The relationship between the weak pound and a strong stock market is showing signs of fraying, analysts pointed out today, as the FTSE 100 dives even as the pound remains under pressure.
Sterling has been through the ringer this week, swinging up and down on the slightest whisper of Brexit news, although today's trading has been slightly calmer, with the currency settling at $1.22 against the dollar and €1.1060 against the single currency.
I did a 'splainer pic.twitter.com/qsm8hPtu7X— Lorcan Roche Kelly (@LorcanRK) October 4, 2016
Since the majority of earnings for FTSE 100 companies come from overseas, and the bluechip index also collects a fair share of attention from international investors, stocks have moved higher in sterling-terms since the EU referendum kick-started an 18 per cent slide in the pound. The FTSE 100 flew to a record intraday high of 7,129 earlier this week.

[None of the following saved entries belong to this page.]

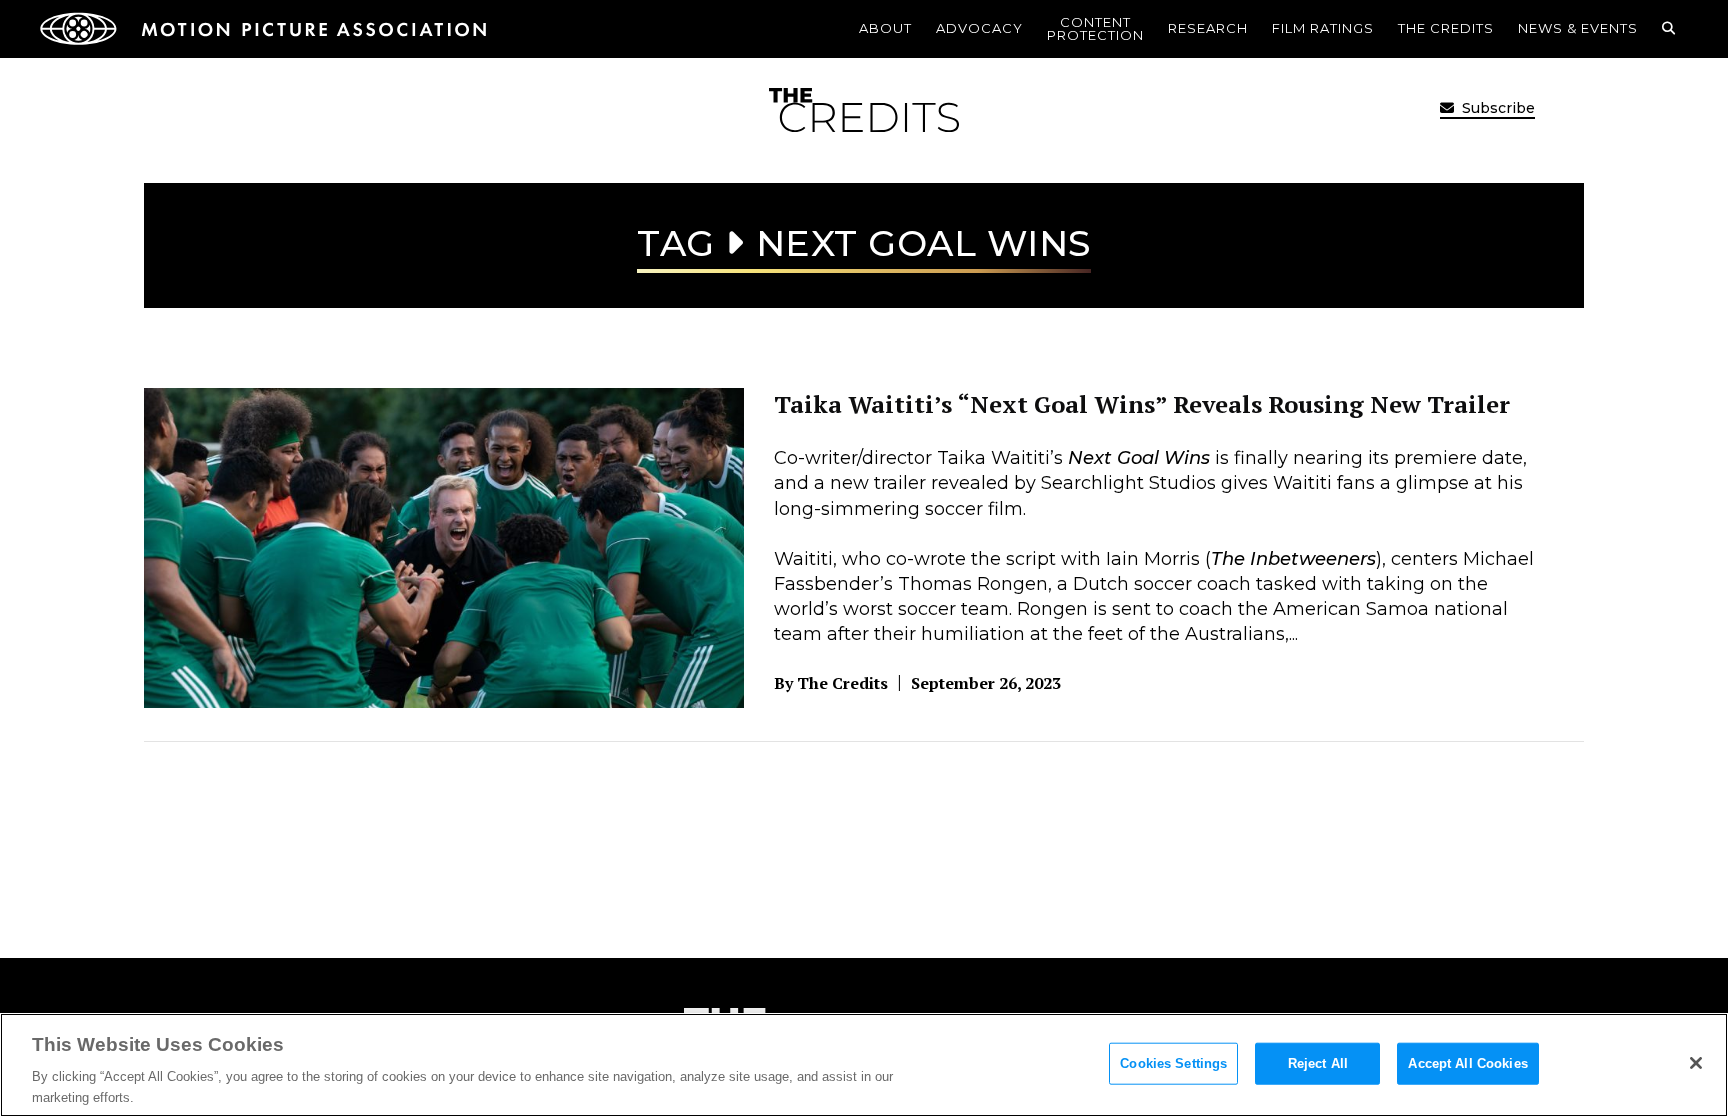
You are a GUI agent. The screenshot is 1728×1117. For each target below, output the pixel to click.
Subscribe (1496, 108)
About (885, 28)
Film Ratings (1323, 28)
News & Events (1578, 28)
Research (1208, 28)
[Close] (1696, 1063)
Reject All (1318, 1063)
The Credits (1446, 28)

In 11 of the last 14 trading sessions sterling and the stock market have moved in opposite directions.
However, this relationship could be breaking down as attention turns to how well London-listed firms are likely to perform in the midst of testing negotiations between the UK and the EU over Brexit.

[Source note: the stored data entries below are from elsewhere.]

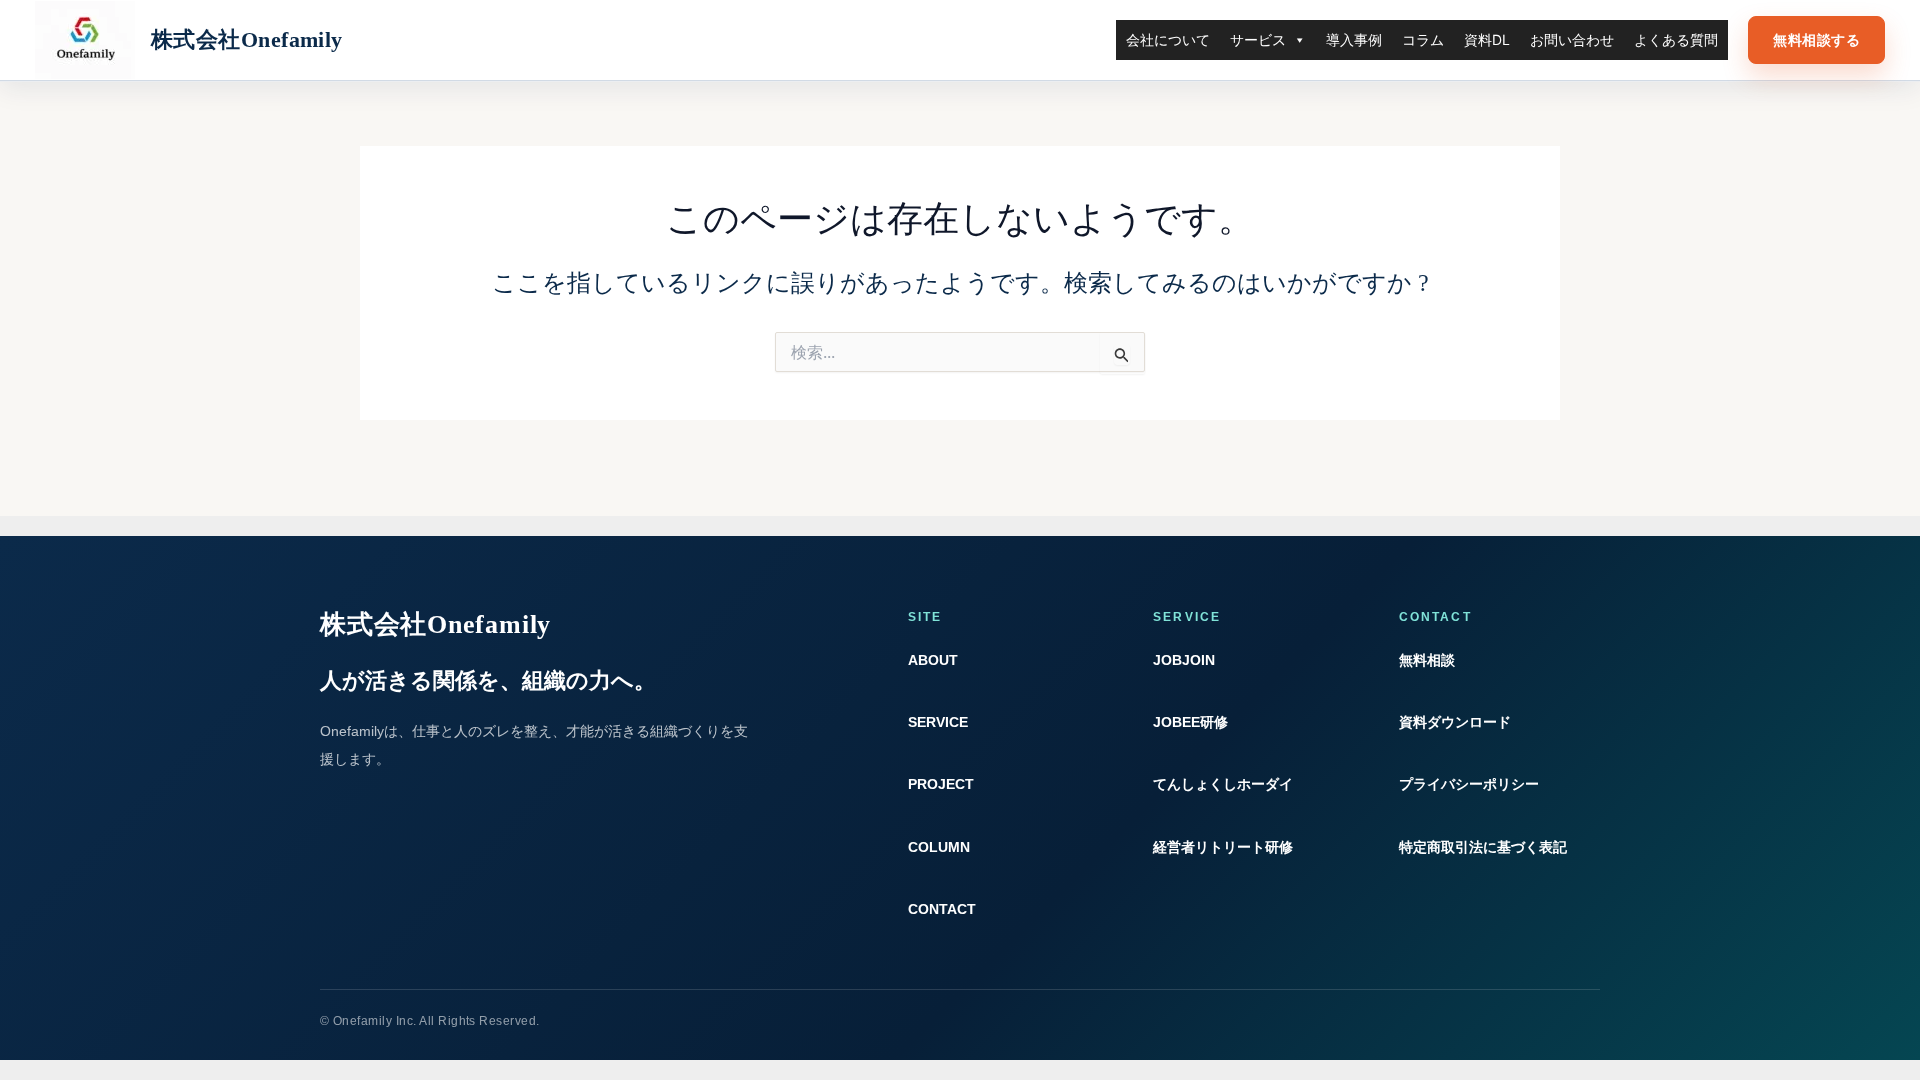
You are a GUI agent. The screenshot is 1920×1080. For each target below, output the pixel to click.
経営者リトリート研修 (1223, 847)
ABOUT (933, 660)
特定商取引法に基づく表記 (1483, 847)
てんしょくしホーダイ (1223, 784)
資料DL (1487, 39)
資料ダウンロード (1455, 722)
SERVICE (938, 722)
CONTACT (942, 909)
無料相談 (1427, 660)
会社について (1168, 39)
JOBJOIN (1184, 660)
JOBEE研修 (1190, 722)
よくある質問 (1676, 39)
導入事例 (1354, 39)
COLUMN (939, 847)
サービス (1258, 39)
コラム (1423, 39)
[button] (1816, 40)
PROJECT (941, 784)
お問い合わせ (1572, 39)
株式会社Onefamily (247, 39)
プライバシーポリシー (1469, 784)
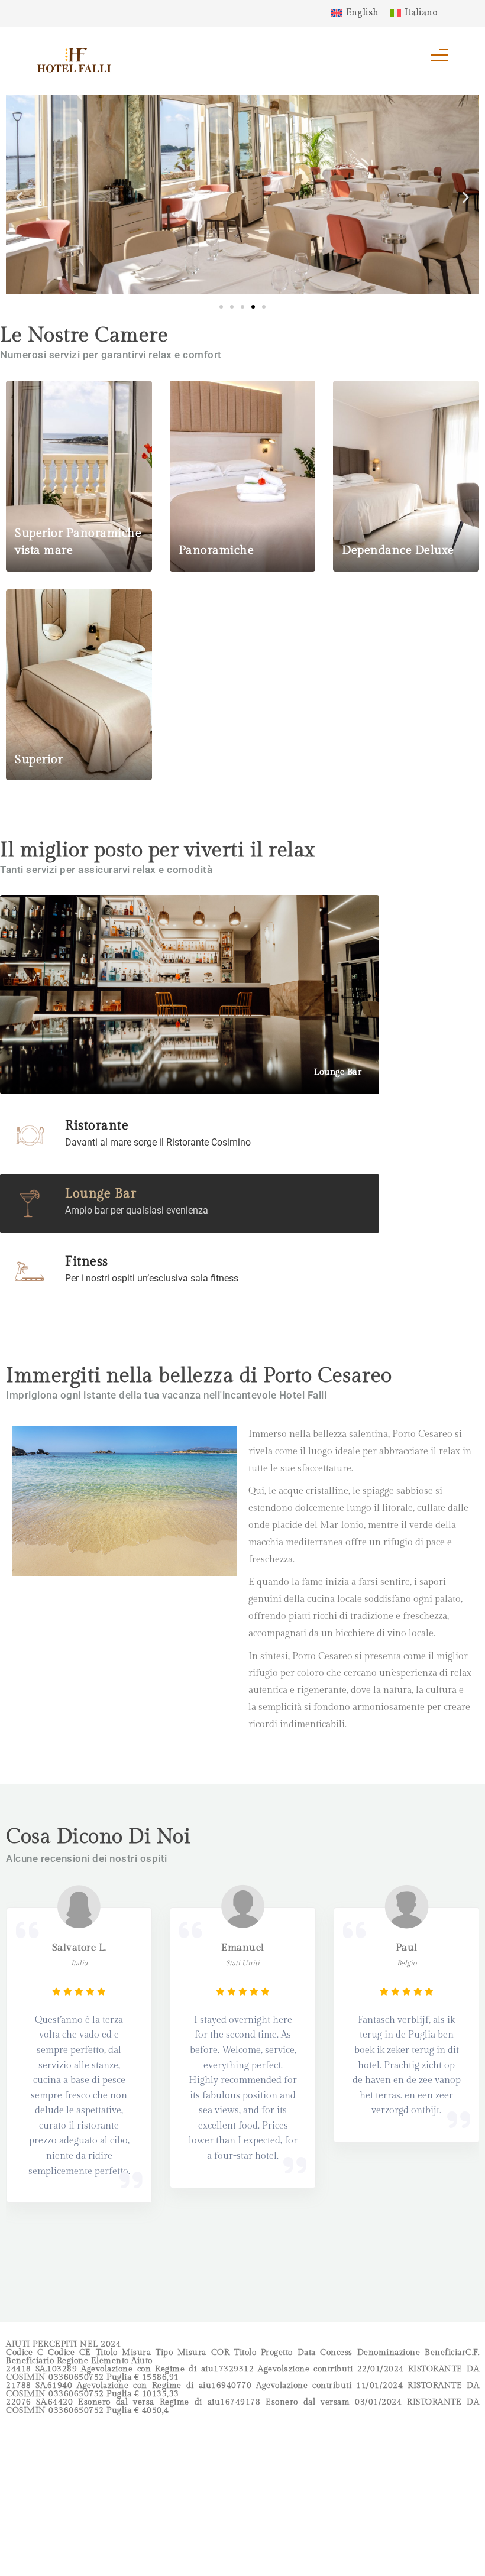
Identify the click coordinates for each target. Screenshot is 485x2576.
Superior (39, 759)
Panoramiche (216, 550)
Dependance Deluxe (398, 550)
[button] (19, 197)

Despite the pound stabilising today, the FTSE 100 is down 1.2 per cent at 6,941.
Societe Generale's Kit Juckes suggested the Unilever-Tesco Marmite price war could be a sign that the falling pound is going to squeeze UK-facing firms as they struggle to deal with how much of the extra cost to pass on to consumers. Meanwhile, higher prices are set to sap purchasing power, IHS Markit's Howard Archer said today.

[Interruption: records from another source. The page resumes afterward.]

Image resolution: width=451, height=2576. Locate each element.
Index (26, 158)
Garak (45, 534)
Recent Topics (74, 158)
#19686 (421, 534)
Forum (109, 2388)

Juckes said: "The link between a falling pound and a rallying equity market may get tested.
"Sterling has fallen as much as can be justified by the move in [interest] rate expectations so far and indeed, by as much as can be justified by the hit to the economy if a consensus view of very weak growth but no recession is correct. But the current situation is anything but stable and another slide would feed concern far more than it would help the UK's competitive position."
As the hitherto predictable relationship between the FTSE 100 and sterling breaks down, Joshua Mahony of Spreadbetters IG also warned volatility could spike as traders struggle to assess the situation.
"The inverse relationship between the FTSE 100 and sterling has seemingly taken a breather this week. The positive effect of a weak pound upon stocks for companies earning abroad still holds, yet perhaps the focus is instead moving onto different concerns," he told City A.M..
"There is certainly a feeling that the benefits of a weak pound have largely been factored into the FTSE 100 of late. It is not to say that the devaluation of the pound is likely to drive the index lower, yet the reasons why a weak pound might drive the FTSE 100 higher appear to be less influential, thus opening the market to wider market effects."